Big data is a relative term, I’d allow. Redolent of prodigious, recondite servers and command-central cowboys programming their way through all that digital effluvia, big data could nevertheless be made to implode into spreadsheet dimension, comprising something like the 685,000 records overrunning the New York Police Department’s ledger of stop-and-frisk encounters for 2011. That workbook, a gorilla far too mammoth to be reposed in WordPress’s holding area, can be hauled up here:
And you thought my 348,000 food ratings worth of data (August 14 and 21 posts) was big.
But once you’ve succeeded in finding a place in your creaking RAM for all those rows and columns – if you’ve succeeded – the analytical prospects massed within should justify the exertion.
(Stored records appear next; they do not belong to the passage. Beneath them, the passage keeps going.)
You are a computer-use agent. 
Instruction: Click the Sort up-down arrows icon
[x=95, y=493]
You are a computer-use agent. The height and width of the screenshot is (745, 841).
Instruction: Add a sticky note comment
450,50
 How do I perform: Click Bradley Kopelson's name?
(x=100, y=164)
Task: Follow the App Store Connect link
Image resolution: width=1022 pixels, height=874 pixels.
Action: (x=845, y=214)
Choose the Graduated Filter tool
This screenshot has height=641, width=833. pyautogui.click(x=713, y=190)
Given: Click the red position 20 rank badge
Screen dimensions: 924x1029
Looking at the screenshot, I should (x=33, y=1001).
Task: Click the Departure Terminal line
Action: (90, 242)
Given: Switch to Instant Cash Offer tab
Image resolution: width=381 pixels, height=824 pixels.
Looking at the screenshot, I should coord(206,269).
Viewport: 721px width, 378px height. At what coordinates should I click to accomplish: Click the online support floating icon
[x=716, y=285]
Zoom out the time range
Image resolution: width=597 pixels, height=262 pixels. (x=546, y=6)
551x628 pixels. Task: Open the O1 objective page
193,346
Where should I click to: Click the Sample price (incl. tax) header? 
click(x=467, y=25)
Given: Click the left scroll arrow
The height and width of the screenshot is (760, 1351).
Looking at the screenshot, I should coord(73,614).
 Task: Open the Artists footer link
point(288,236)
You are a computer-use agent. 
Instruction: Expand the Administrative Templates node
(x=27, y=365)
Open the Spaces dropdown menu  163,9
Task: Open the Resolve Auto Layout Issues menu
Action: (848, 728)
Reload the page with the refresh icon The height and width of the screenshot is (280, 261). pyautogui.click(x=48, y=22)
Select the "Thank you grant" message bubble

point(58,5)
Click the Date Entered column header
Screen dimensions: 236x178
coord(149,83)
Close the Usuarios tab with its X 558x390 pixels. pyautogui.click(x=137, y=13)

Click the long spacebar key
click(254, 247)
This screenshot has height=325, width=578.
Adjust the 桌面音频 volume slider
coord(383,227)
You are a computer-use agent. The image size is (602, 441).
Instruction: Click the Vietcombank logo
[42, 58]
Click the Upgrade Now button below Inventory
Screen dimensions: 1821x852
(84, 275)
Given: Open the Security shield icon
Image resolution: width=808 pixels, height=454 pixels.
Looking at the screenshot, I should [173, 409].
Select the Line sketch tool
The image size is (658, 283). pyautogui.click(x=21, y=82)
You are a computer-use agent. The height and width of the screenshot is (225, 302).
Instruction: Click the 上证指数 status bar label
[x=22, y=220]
Stop-and-frisk searches of citizens who have, rightly or wrongly, been placed under on-the-fly suspicions of the potential for wrongdoing, are cause for perennial controversy in the States (see, for example this recent New Yorker piece), what with allegations that young African-American men are a good deal more likely to be placed under this sort of improvised scrutiny than everyone else; and so the data – which are, among other parameters, coded by race – are likely to beam some light on the matter.
But again, you need to get the workbook on your screen first. Truth to be told, I was surprised my proletarian, workaday laptop and its demotic 4-gigabyte stash of RAM was up to the task, but it was, eventually, though you can probably wash your car during the time the file takes from call-up to appearance if your machine is similarly outfitted. When the smoke cleared following my first access, I found myself mano y mano with 232 MB worth of spreadsheet; but by liquidating columns that seemed unintelligible or less-than-serviceable, I managed to squeeze 129 MB worth of air out of the workbook – after which my RAM was able to exhale, at last.
And after which I was able to move from file to data management, where there was work to be done too. While many of the fields and their contents appeared self-evident and important, e.g., suspect height, ages, and weights – a few thousand or so weight readings seemed improbably, or impossibly large. Over 700 records featured suspect weights of 400 pounds of more, including a fearsome class of over 500 999-pounders – these, one assumes, data-entry proxies for no information. It’s hard to know where to draw the line here – there are 400-pound folks out there, after all – but there is where I drew it and introduced a blank row immediately before that number first appears, after having sorted by the weight field (it should be added that other parameters associated with these individuals – age, for example – seemed perfectly plausible). By the same token, it’s hard to know what to make of the detainees listed at 36 inches tall; it’s not inconceivable these were children, but some pause need be given here and at the other end of the ruler as well, at which 90-plus inch suspects have likewise apparently been sighted. And I remain clueless about the 20 one-year-olds who seem to have been subjected to police scrutiny.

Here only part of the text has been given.